Go through the data and copy each line where the string "agent" appears.

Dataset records
··········
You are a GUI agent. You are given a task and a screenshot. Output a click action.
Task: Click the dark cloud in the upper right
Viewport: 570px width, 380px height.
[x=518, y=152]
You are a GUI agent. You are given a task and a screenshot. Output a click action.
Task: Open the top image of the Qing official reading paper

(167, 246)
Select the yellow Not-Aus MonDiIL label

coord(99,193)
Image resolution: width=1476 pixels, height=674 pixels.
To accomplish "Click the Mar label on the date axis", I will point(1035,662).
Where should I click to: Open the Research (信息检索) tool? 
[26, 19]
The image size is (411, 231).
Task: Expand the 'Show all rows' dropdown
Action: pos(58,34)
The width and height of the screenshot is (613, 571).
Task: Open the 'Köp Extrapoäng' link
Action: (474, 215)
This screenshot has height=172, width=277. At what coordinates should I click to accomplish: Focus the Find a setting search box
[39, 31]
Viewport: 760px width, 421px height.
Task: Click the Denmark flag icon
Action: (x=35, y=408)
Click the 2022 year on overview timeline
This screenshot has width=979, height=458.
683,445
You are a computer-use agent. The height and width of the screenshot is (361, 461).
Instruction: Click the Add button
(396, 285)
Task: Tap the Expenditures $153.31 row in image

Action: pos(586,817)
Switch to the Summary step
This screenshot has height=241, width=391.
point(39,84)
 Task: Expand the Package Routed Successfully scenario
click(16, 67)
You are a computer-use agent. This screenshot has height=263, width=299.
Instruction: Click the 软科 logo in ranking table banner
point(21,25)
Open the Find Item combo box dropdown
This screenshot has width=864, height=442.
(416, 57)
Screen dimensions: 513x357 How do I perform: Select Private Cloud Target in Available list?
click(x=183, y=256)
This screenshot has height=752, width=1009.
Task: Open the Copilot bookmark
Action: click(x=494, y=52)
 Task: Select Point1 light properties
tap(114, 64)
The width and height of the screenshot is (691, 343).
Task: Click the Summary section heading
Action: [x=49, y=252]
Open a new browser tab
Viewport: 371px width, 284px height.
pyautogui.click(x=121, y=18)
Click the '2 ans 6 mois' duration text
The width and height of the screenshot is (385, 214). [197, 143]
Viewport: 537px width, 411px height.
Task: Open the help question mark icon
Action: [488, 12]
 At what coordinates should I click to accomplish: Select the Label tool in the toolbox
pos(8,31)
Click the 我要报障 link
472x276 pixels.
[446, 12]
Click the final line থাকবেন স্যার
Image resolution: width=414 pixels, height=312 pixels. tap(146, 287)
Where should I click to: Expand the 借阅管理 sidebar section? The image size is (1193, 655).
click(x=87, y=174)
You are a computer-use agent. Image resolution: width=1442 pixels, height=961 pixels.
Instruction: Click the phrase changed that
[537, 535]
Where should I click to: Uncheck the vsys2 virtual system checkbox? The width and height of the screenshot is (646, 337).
··········
SOLVED PROBLEM:
You are a GUI agent. You are given a task and a screenshot. Output a click action.
You are a GUI agent. You are given a task and a screenshot. Output a click action.
You are a computer-use agent. The height and width of the screenshot is (361, 461).
You are a computer-use agent. This screenshot has height=263, width=299.
You are a computer-use agent. Image resolution: width=1442 pixels, height=961 pixels.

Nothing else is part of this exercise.